Personally, I'll generally reach for a dynamic EQ to make such adjustments to the cymbals, strings, woodwinds, synthesizers, etcetera that require some additional dynamic attenuation in specific frequency bands, but de-essing can work, too.
How To Use A De-Esser
Alight, we know what de-essers are, why we should use them, and how they work on a more technical level. Now, let's go through the steps of actually putting them to use.
Before we get started, remember these important points when it comes to all processing, including de-essing:
- Use your ears: always trust your ears more than the visual feedback from the plugin.
- Less is sometimes more: subtlety is often key with de-essing. Over-de-essing can make the vocals sound unnatural and “lispy”.
- Monitor on different systems: check the de-essed vocal on different playback systems to ensure it sounds good universally. This is important for the entirety of the mix in terms of translatability.
Also, note that different de-essers will have different numbers of controls and their controls may be labelled differently. I'll do my best to add whatever terms may apply to each parameter in question.
Alright, here's an in-depth, step-by-step guide to using a de-esser:
1. Identify The Problem Areas
Before applying a de-esser, listen carefully to the vocal track to identify sibilant frequencies. You might even want to sweep a parametric EQ boost to help identify the sibilant issues. These are usually high-frequency sounds, typically between 4 kHz and 8 kHz, but can vary depending on the voice.
2. Insert The De-esser
In general, I advise inserting the de-esser after any EQ or compression in your vocal chain. This placement ensures that the de-esser acts on the processed signal, which might have enhanced sibilance due to EQ boosts or compression.
3. Set The Frequency
Use the de-esser's frequency control to pinpoint the exact frequency range where the sibilance is most prominent. Some de-essers allow you to solo the targeted frequency band, making it easier to identify.
4. Adjust The Threshold
Set the threshold so that the de-esser engages only when sibilant sounds occur. If set too low, it will affect the overall clarity of the vocal; if set too high, it won't catch the sibilance.

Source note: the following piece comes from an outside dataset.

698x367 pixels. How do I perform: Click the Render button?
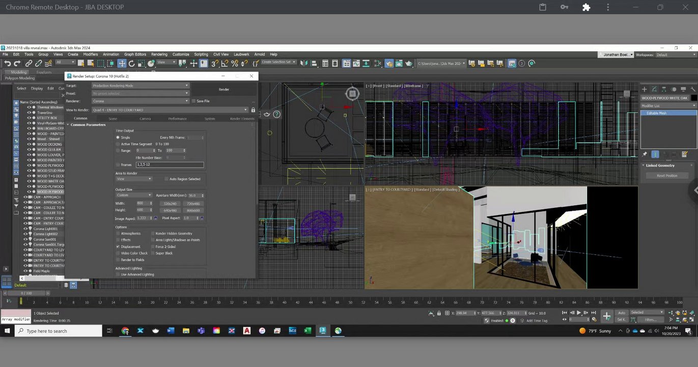click(x=224, y=89)
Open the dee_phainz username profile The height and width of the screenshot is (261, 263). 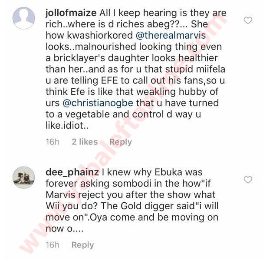coord(72,173)
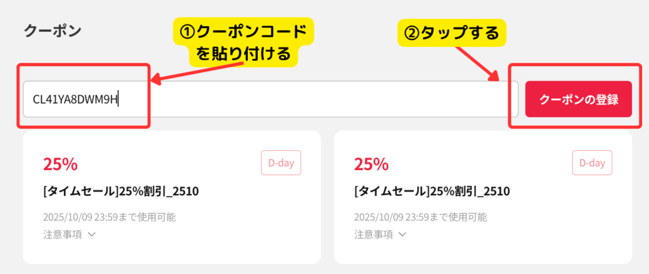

The key is to adjust the threshold and frequency settings to ensure that only the harsh sibilant sounds are being reduced without affecting the overall clarity and brightness of the vocal.
5. Choose The De-essing Method
Some de-essers offer a choice between ‘wide-band' and ‘split-band' processing. Wide-band reduces the level of the entire signal when sibilance is detected, while split-band only reduces the level of the specific frequency range. Split-band is often more transparent, but can sound much less natural if it ever does become overly apparent in the mix.
6. Adjust The Range
This parameter controls how much the sibilant frequencies are reduced. Adjust it to achieve a balance where sibilance is controlled without making the vocals sound lifeless or lispy.
7. Listen In Context
Always listen to the de-essed vocal in the context of the full mix. Sometimes what sounds overly sibilant in solo can be perfectly fine in the mix.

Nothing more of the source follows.